▶ [WHAT THE EXERCISE ASKS]: Copy each line containing the word "agent" from the records that follow, please.
═══ THE DATA
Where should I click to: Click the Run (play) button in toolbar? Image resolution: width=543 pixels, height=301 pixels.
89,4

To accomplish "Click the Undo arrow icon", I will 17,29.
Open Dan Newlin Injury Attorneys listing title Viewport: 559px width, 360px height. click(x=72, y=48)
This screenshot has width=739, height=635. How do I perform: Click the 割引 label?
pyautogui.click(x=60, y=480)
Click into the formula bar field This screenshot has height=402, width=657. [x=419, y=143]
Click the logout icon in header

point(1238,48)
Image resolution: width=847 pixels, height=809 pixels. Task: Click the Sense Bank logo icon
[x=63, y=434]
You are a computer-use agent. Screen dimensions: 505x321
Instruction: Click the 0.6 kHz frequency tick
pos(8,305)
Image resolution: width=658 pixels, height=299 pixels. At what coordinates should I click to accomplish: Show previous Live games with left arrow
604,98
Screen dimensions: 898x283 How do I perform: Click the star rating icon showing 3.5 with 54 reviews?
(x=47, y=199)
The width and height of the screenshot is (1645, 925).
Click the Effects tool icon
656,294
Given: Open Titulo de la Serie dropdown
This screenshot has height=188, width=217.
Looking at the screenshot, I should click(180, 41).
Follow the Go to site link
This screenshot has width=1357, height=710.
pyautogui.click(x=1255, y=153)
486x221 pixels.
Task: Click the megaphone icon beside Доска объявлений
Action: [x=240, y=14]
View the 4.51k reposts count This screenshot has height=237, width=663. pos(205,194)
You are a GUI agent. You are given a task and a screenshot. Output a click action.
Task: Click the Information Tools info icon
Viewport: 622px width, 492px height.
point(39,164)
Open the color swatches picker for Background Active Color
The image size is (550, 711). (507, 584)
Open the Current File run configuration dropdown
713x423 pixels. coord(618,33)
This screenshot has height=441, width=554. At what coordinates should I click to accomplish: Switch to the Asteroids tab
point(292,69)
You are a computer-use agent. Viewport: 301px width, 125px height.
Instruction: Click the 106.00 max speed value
══════
▶ [REPLY]:
You are a computer-use agent. Screen dimensions: 505x321
You are a GUI agent. You are given a task and a screenshot. Output a click action.
You are a computer-use agent. Viewport: 301px width, 125px height.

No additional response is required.